Think about how many types of users you have on your system, and how you would characterise and group them. There will be different sets of data they access, and varying degrees of interactivity with which they use the tool. Some will be using pre-built reports with fixed filters, other may be doing extensive ad-hoc analyses, and somewhere in the middle will be pre-built reports but with a fair amount of interactivity through functionality such as prompts and selection steps.

Define a Report

So for each of our User types that we define, we need to precisely define the workload for them. This will be made up of the execution of one or more dashboards/reports. Defining the report that our model users are going to run is not as simple as it may appear. As well as the distinction to make between individual reports (Analyses/Answers) and Dashboards, we also need to consider:
  • Filters
    • How do we model a report which has six possible filters? We can’t just call that ‘report A’, because each filter permutation could cause different SQL to be generated by the BI reporting tool and consequently vastly different execution plan(s) on the database where the query runs.
  • Aggregate navigation
    • One of OBIEE’s many strengths is its aggregate navigation capability, enabling the user to drill down into data whilst in the background the tool switches between pre-defined aggregate tables on the database to pick the fastest one to use. For performance testing we need to make sure that within a report each possible aggregate is considered separately.

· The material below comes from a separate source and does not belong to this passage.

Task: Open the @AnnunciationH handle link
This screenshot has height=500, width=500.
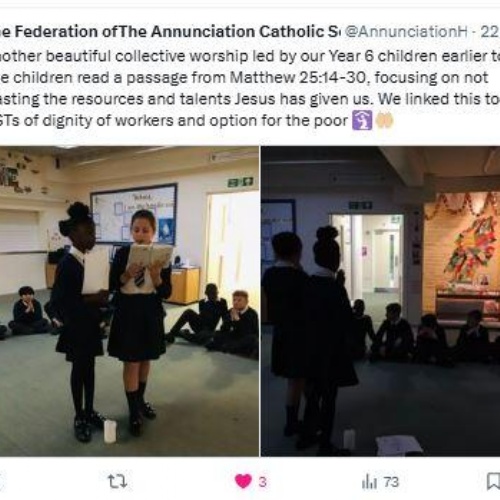Action: (x=406, y=32)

As an example, let us examine a dashboard from SampleApp.

SampleApp Dashboard 3.10

At an initial glance, we could specify our “Report” as simply being “Dashboard 3.10”. But…the dashboard is made up of three analyses (plus some static text/image objects)

  • “Product Line Analysis”
  • “Ragged Hierarchy”
  • “Value Based (Parent Child) Hierarchy”
SampleApp Dashboard 3.10 breakdown

We need to consider each of these reports individually. In addition, there are hierarchical columns which, like Prompts, must be included in our test specification. Here’s one of the reports from the dashboard in two different states of hierarchical navigation.

Collapsed - 3 DB queries Expanded - 21 DB queries

The first version, mostly collapsed, requires 3 queries against the database. The second version requires 21 queries! Clearly the performance of the two different versions of the report is going to differ.

Depending on the hierarchical column states, depending on dashboard prompt values, depending on aggregate drill paths followed, the same individual report has the potential to behave quite differently.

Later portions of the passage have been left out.